So there I was in bed, sleepily easing into a lazy Saturday morning with no particular plans or obligations when an SMS pinged Protea at Bergriviersnekin on my ‘phone: would I like to join the mountain club party that was heading up that morning to the Dwarsberg plateau to overnight under full moon? Somebody had withdrawn at the last minute and as I live but 5 km from the reserve, I was the most likely last-minute recruit. While I semi-consciously mulled the possibility over, thinking about the complexities of packing an overnight pack with provisions which still had to be bought, a more insistent voice call came in. The party was already ascending the mountain. OK, yes. I would meet them at the top on the plateau near Disa Pools. Committed.

At about 3 pm as I breasted the ridge and the valley on the spongy plateau below Dwarsberg revealed itself. I spotted the row of tents strung out above the stream that drains the catchment which is the headwaters of the Riviersonderend. It had been a hot, dry climb through a 1000 m. Normally the ascent would be undertaken in the morning shadow of the Cathedral, but the late start had meant that I trudged up the trail in the midday sun.

That afternoon we explored the pools, rimmed by the odd Disa, that cascade north-west then south to Boegoekloof. But the highlight was the climb under full moon to a windless and clear Victoria Peak, the highest peak in the range.
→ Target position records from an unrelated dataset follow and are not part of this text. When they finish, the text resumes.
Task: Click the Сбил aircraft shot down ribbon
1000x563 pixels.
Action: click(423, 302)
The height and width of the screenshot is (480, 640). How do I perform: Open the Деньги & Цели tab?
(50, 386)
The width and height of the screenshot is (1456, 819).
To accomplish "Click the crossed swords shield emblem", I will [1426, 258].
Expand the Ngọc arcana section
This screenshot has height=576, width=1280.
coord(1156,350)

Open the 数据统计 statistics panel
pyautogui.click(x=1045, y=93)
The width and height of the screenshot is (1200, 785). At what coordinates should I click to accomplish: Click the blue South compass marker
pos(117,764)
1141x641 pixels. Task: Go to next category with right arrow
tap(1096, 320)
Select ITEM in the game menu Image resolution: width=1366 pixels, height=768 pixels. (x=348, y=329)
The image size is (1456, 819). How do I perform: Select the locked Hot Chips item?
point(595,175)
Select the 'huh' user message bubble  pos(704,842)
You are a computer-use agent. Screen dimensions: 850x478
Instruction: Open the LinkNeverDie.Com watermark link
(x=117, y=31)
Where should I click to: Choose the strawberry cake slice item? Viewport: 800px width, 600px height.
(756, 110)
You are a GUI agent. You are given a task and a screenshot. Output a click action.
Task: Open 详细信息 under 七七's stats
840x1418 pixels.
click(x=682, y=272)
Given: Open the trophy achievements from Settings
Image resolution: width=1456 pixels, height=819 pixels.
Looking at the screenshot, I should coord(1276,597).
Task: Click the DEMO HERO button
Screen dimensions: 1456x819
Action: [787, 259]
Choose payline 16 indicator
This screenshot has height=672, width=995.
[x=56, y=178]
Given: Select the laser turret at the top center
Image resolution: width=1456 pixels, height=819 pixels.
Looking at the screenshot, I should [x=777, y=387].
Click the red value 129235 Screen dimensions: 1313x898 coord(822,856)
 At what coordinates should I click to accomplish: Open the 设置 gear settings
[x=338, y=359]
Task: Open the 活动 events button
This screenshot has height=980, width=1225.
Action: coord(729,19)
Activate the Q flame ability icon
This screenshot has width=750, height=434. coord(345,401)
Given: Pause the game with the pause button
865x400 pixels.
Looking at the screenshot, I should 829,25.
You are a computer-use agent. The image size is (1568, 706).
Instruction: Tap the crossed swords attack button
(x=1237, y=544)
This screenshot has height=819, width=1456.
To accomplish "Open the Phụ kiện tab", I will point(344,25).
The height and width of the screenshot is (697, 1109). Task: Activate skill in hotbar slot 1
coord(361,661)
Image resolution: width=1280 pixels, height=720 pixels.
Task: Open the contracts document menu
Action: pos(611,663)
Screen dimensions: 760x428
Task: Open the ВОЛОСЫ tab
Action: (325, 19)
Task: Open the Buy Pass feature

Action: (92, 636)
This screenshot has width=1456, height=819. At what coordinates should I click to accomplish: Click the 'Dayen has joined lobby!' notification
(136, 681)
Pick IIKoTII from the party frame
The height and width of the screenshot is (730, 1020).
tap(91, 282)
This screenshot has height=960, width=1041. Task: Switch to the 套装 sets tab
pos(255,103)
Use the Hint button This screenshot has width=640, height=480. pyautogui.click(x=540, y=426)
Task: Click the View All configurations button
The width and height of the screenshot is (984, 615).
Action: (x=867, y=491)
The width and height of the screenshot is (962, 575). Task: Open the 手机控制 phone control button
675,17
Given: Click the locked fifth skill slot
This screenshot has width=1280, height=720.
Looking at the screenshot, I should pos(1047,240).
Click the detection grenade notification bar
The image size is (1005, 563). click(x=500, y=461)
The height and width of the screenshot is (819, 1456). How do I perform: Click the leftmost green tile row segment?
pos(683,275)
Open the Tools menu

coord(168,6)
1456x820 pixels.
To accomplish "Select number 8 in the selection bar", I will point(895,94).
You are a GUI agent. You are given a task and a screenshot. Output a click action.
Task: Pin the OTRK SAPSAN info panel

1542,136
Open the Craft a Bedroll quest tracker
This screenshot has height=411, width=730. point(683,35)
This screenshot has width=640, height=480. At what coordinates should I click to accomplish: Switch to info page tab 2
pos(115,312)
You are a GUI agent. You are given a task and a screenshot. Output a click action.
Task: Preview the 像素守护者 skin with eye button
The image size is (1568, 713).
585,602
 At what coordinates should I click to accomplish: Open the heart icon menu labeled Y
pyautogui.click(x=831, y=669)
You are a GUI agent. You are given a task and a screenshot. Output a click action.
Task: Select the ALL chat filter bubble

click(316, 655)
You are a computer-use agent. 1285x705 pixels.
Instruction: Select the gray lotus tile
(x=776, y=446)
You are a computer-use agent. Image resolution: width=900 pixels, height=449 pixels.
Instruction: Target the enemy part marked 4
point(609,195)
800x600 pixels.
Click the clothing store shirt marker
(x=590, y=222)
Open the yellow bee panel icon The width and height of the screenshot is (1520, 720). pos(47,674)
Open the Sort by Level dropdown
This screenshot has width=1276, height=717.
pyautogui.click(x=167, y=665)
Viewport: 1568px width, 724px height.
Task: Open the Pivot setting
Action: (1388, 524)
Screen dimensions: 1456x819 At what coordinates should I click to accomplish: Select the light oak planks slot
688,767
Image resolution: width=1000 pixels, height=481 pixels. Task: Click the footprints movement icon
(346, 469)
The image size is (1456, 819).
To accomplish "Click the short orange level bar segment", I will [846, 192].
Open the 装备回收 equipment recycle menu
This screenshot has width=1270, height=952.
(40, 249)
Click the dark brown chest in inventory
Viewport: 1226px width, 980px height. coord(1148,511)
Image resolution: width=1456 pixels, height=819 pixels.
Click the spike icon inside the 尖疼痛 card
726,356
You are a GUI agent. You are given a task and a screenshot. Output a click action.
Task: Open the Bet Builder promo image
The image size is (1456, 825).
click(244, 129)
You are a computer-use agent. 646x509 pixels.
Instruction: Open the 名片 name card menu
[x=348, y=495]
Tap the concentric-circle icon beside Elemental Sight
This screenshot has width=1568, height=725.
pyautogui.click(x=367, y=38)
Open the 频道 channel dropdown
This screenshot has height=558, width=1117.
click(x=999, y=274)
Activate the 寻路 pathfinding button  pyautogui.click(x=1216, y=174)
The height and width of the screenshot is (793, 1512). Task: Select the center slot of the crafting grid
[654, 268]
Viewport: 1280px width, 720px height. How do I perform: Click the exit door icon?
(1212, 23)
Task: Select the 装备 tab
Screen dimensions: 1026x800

All around the peaks were silent and massive black presences. To the north-west the golden lights of greater Cape Town winked beyond Haelkop and the Stellenbosch Mountain massif. To the east luminous low clouds settled into the valleys around Franschhoek.

Please note that you can only overnight in these mountains if you are officially on the Boland Trail – in which case you stay in the trail huts – or have special permission from the Jonkershoek reserve manager. Usually permission is only granted to mountain club groups comprising no more than 12 trailists.